Abbiamo piè volte citato che lʼistituzione del patrimonio destinato ha implicazioni sul piano contabile della società: articoli 2447 sexies e septies.
La legge stabilisce che i gestori della società quando sia istituito un patrimonio destinato, devono tenere libri e scritture obbligatorie: cʼè una duplicazione delle scritture contabili obbligatorie che devono essere tenute separate fra lʼattività generale e lʼaffare specifico. Ciò significa che per ogni singolo patrimonio destinato, vi sarà un libro specifico, ecc.
Quindi cʼè un notevole appesantimento, perché tante scritture conta il obbligatorie. Eʼ necessario tenere tante scritture contabili, quanti sono i patrimoni destinati. Se la legge voleva attraverso lʼintroduzione dei patrimoni destinati consentire un strumento più semplice, non cʼè alcun vantaggio.

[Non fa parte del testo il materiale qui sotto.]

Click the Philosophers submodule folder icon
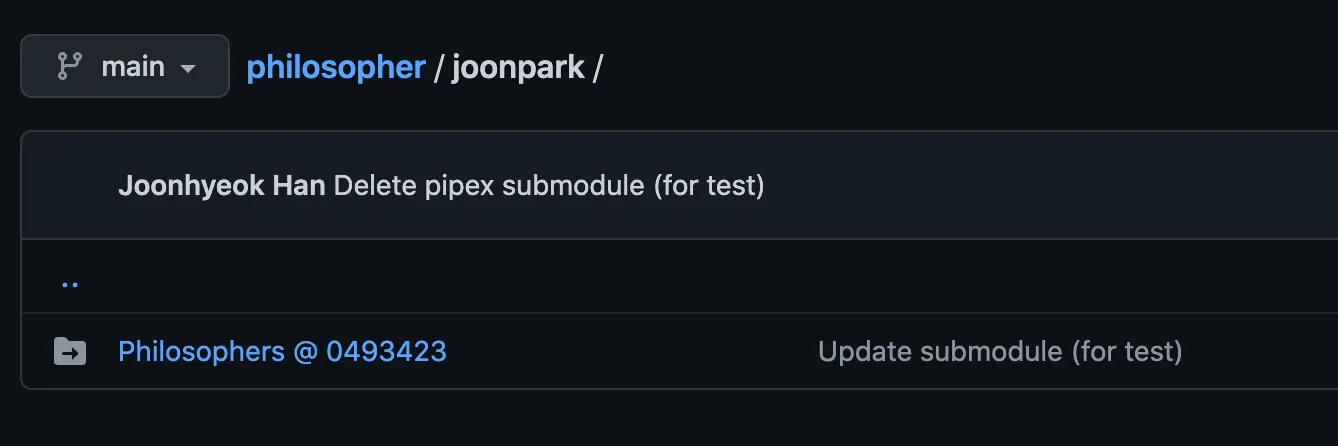The width and height of the screenshot is (1338, 446). [x=69, y=351]
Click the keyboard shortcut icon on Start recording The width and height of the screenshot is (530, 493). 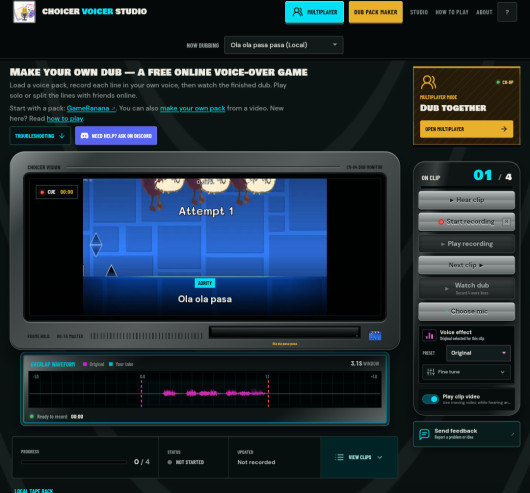506,222
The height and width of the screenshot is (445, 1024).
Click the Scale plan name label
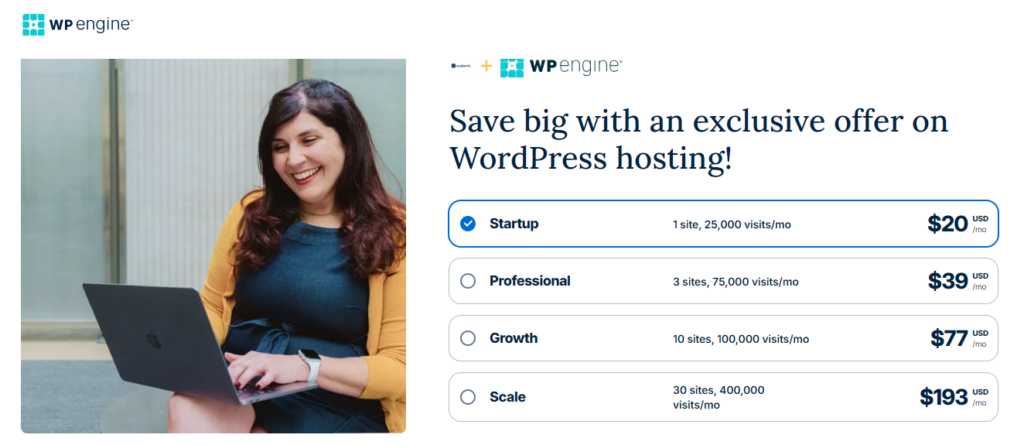(507, 397)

Rispetto al libro degli inventari del patrimonio destinato, i beni dovranno essere valorizzati con lo stesso criterio dei quelli dellʼattività generale, e il patrimonio destinato non può divenire un mezzo di rivalutazione dei beni.
Eʼ pur vero tuttavia che il soggetto titolare rimane unico, e i dati della contabilità separata dovranno confluire in quella generale.
Un problema importante è lʼimputazione dei costi comuni: è probabile che molti dei costi siano sostenuti nello svolgimento dellʼattività generale che nellʼaffare specifico. Ad esempio, i servizi amministrativi: ma come vengono imputati? Ex art. 2447 septies si prevede che gli amministratori, nella nota integrativa, devono mostrare i criteri dʼimputazione dei costi comuni.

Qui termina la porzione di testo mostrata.